On November 1, Federal Judge Nina Gershon delivered a 40 page opinion. In it, she ruled that the Brooklyn Museum had a high likelihood of prevailing if the case continued to trial. Gershon went further, issuing an injunction forbidding the city from withholding any more funding, evicting the museum, or replacing the board of trustees. The first amendment, she ruled, barred the government from using funding as means to coerce speech. It was a sweeping victory for the Brooklyn Museum. “The Judge is totally out of control,” Giuliani said in response to the verdict. But in March, bluster gave way to resolution. The parties settled out of court, with both sides paying their own legal fees and agreeing that the museum would be safe from future acts of retaliation from the city.
Today, over 15 years later, the impact of the decision can still be felt. “I think the notoriety of the Brooklyn Museum case has served as a significant protector for the arts thereafter,” Abrams said. He pointed to an exhibition of classified NSA materials shown as part of Laura Poitras’ Whitney
exhibition in February and March of 2016. “No one even talked about the possibility of prosecution of the Whitney,” he said. “It’s like the Sherlock Holmes story about the dog who didn’t bark. The fact that there was not even a public discussion about whether [the Whitney] was at risk or should be prosecuted is telling about the degree to which the first amendment has come to play a continuing role in the protection of the arts.” Granted, who knows what might have happened if someone other than Barack Obama was living in the White House.

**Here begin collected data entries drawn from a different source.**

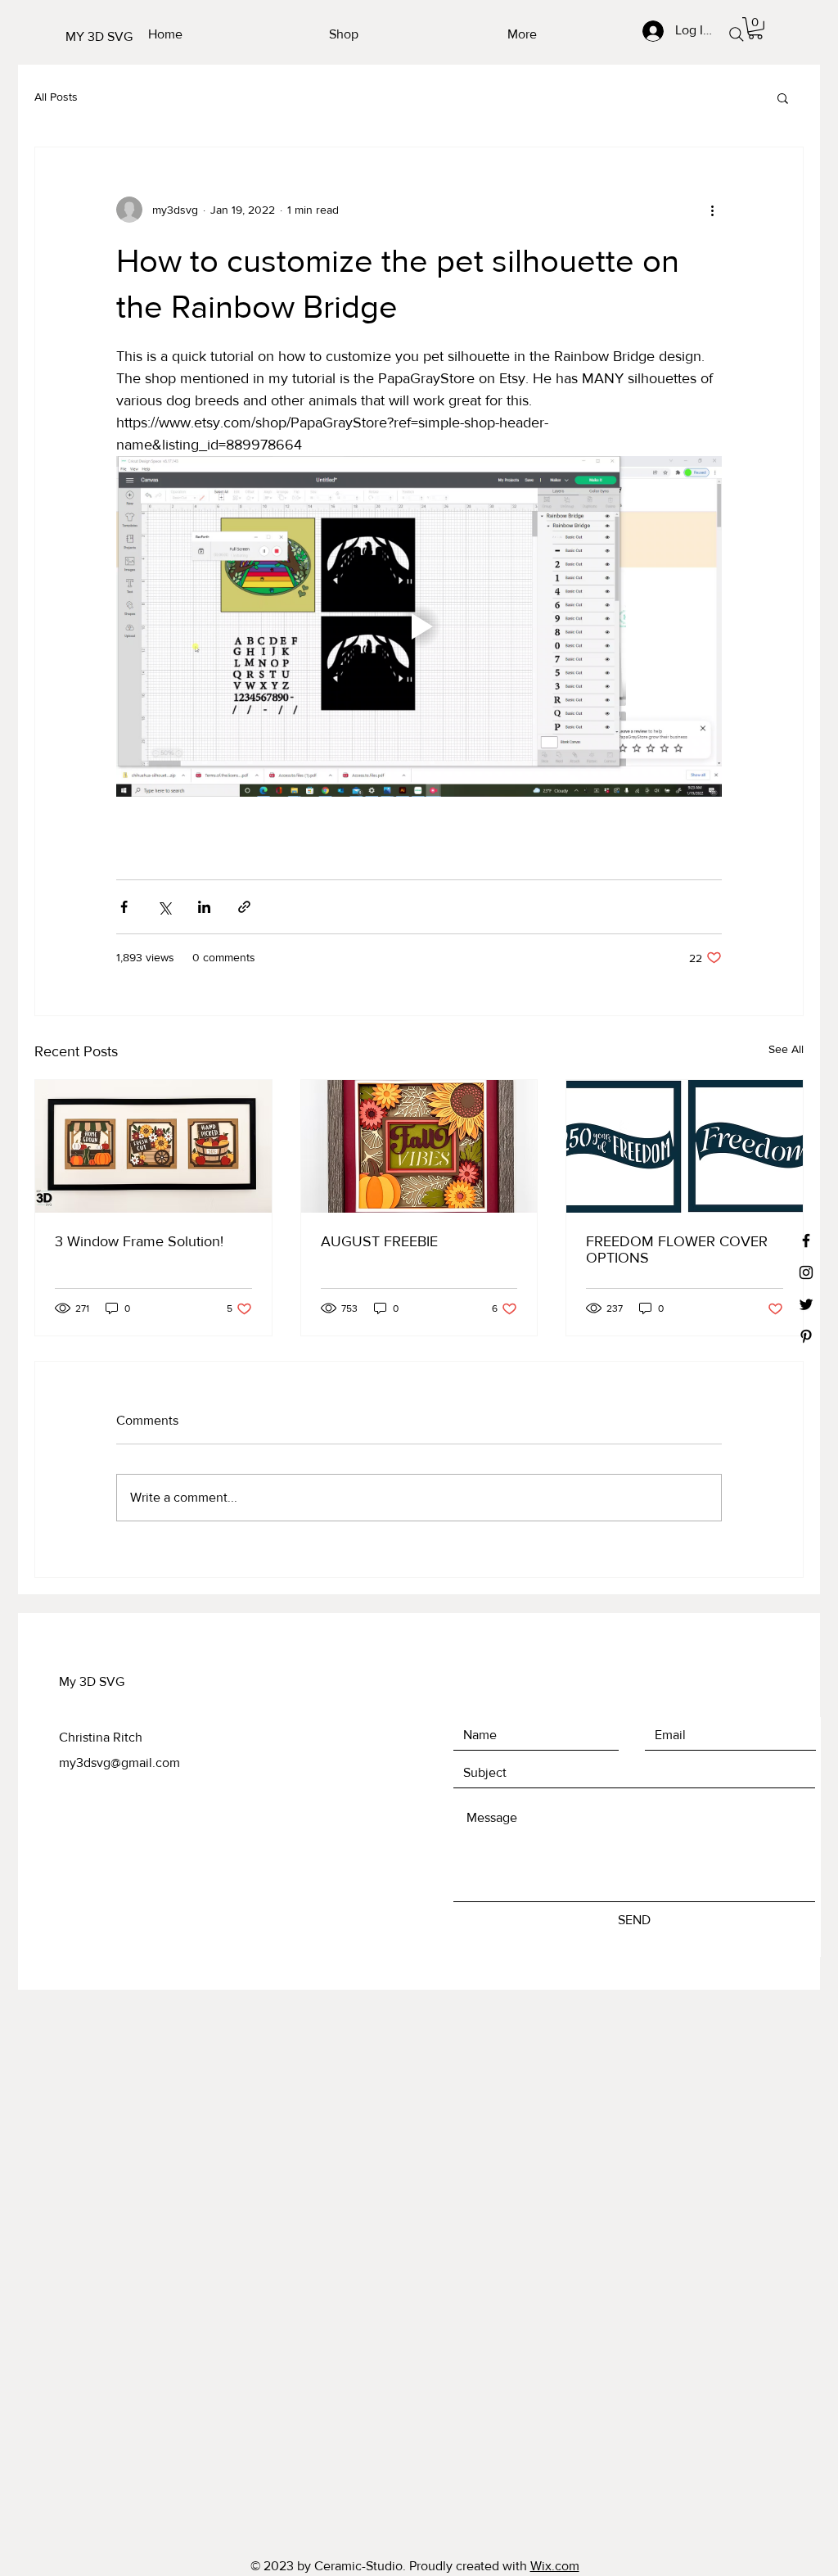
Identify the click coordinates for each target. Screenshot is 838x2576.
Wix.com (554, 2566)
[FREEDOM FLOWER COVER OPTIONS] (684, 1146)
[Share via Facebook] (124, 907)
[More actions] (712, 209)
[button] (755, 28)
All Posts (56, 96)
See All (786, 1048)
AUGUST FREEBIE (379, 1241)
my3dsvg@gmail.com (119, 1762)
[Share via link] (244, 907)
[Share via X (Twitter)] (164, 907)
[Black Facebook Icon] (806, 1241)
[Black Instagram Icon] (806, 1272)
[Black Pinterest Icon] (806, 1336)
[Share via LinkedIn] (204, 907)
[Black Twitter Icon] (806, 1304)
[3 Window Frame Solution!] (153, 1146)
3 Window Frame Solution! (139, 1241)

Even when artists win these lawsuits, they can have a chilling effect on the work people make or what institutions choose to show. Such self-censorship is “one of my goals,” said Donohue, who doesn’t want the government censoring exhibition. Donohue said that he will continue to protest those he finds offensive in hopes artists voluntarily avoid such subjects in the future. Still, a Chris Ofili retrospective at the New Museum
in 2014 proved not only that museums were not afraid, but also reminded viewers that his output amounted to more than one work, in one exhibition, over a decade ago. “We thought that it was also important to show the impressive range of his work, from the work he’s more well known for—the extremely intricate and ornate paintings that he made in the ’90s—to the subtle blue paintings and vibrant and expressive recent paintings that he’s been [making] since his move to Trinidad in 2005,” Margot Norton, one of the New Museum curators told
Artsy in 2014.
“Sensation” continues to provoke debate. It was evidence that spectacle could get visitors into the gallery. And the personal benefit Saatchi received from a museum show of his collection—which was also partially sponsored by Christie’s—continues to be controversial as the art world continually privatizes. (Many remain critical of corporate sponsorship of public museums.) Even though the Brooklyn Museum case was a resounding victory for the museum, the culture wars of the 1970s and 1980s ended with an obscenity law firmly intact and a National Endowment for the Arts that has seen funding gutted and relevance diminished. And even with legal protections, those most vulnerable to government interference are the artists and institutions which lack the resources or public pull to defend themselves in court.
The presidential election results have many taking stock of past victories and future controversies. It seems reasonable to think that at some point over the next four years, a work of art could again find itself in the government’s crosshairs. “While it’s not predictable where challenges are likely to arise in the next four or eight years, it is predictable that there will be challenges to the arts generally, to museums particularly,” Abrams said. Thinking about the future, Siegel looks back to the past, on his experience in the civil-rights era South, working with black and white activists and lawyers. “They always taught me that you have to fight back,” he told me. “You have got to to try to win, but sometimes just fighting back is empowering. And you can’t be silent.”